1.    Consultant Undertakings    

        1.1    Consultant, by the services of Brian G. Dyson, shall provide consultation to management of Company from time to time as requested by Company's Chairman and Chief Executive Officer (Douglas N. Daft) or his designees.

        1.2    Such consultation shall include, without limitation, involvement with Company business plans, bottlers and joint ventures.

2.    Consulting Fees and Expenses    

        2.1    As full and total compensation for services by Consultant under and during the term of this Agreement, Company shall pay to Consultant $16,666.67 per month.

        2.2    Company shall reimburse Consultant for expenses he may reasonably incur in connection with his performance hereunder provided such expenses are not reimbursed elsewhere and that all such expenses shall be approved in writing by Company's Office of the Chairman.

        2.3    Consultant shall also be eligible for discretionary and periodic performance bonuses for exceptional service against specified tasks. Such discretionary bonus shall be determined by the CEO in consultation with the Compensation Committee of the Board of Directors.

3.    Term    

        3.1    This Agreement shall commence on September 1, 2003 and shall expire on August 31, 2004. This Agreement may be extended by the mutual written agreement of Company and Consultant.
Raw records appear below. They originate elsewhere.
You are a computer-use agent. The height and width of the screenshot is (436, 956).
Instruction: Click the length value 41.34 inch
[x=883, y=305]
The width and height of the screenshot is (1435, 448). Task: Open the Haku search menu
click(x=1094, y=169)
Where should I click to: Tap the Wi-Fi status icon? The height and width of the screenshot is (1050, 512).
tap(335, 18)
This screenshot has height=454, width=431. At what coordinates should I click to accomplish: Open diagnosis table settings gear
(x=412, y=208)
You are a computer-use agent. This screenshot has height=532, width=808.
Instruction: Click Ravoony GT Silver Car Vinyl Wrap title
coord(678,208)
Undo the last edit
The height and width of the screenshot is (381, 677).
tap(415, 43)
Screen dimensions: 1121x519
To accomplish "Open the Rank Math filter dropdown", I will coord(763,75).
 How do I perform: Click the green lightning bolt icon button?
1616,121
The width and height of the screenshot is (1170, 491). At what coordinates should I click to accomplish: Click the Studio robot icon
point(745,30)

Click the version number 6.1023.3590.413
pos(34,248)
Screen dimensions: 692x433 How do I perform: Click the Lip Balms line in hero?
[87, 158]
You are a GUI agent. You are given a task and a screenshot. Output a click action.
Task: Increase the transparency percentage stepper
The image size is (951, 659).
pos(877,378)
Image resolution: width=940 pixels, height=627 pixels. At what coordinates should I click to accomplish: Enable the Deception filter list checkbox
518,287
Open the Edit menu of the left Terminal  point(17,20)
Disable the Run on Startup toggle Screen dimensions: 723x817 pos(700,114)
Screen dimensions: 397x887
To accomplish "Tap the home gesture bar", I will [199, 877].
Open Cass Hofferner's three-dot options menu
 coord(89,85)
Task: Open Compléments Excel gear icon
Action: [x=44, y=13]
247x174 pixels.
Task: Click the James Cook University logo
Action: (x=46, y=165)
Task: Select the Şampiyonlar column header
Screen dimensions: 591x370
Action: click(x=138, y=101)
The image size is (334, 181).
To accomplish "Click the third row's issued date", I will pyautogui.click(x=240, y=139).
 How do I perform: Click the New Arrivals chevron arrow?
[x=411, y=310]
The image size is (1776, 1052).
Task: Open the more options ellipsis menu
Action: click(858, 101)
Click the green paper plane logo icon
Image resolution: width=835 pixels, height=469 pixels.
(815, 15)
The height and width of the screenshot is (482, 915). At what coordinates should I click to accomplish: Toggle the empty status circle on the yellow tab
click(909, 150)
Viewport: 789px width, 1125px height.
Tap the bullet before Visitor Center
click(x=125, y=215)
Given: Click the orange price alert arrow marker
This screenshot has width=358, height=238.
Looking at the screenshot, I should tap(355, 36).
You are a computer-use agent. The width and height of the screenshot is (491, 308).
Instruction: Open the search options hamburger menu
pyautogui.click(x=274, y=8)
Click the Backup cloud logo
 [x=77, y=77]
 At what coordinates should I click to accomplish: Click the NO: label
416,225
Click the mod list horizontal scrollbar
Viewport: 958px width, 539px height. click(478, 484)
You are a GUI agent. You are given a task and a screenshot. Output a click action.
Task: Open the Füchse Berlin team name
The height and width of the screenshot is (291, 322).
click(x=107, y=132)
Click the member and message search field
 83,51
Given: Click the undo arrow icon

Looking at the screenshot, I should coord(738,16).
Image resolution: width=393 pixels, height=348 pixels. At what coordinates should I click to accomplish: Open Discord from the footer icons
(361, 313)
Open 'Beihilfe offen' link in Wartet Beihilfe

4.    Intellectual Property    

        4.1    In this Agreement, "Intellectual Property" means all works, including literary works, pictorial, graphic and sculptural works, architectural works, works of visual art, and any other work that may be the subject matter of copyright protection; advertising and marketing concepts; information; data; formulas; designs; models; drawings; computer programs; including all documentation, related listings, design specifications, and flowcharts, trade secrets, and any inventions including all processes, machines, manufactures and compositions of matter and any other invention that may be the subject matter of patent protection; and all statutory protection obtained or obtainable thereon. Consultant hereby assigns to Company all worldwide right, title and interest in and to Intellectual Property created, made, conceived, reduced to practice or authored by Consultant, or any persons provided by Consultant either solely or jointly with others, during the performance of this Agreement or with the use of information, materials or facilities of Company received by Consultant during the term of this Agreement. Company shall be free to make, have made, use and sell products utilizing the Intellectual Property assigned to Company.

        4.2    Consultant shall promptly disclose to Company all Intellectual Property created by Consultant during the term of this Agreement.

        4.3    Consultant shall execute or cause to be executed, all documents and perform such acts as may be necessary, useful or convenient to secure for Company statutory protection including patent, trademark, trade secret or copyright protection throughout the world for all Intellectual Property assigned to Company pursuant to this Section. In addition, any Intellectual Property which qualifies as a work made for hire under the U.S. Copyright laws shall be a work made for hire and shall be owned by Company.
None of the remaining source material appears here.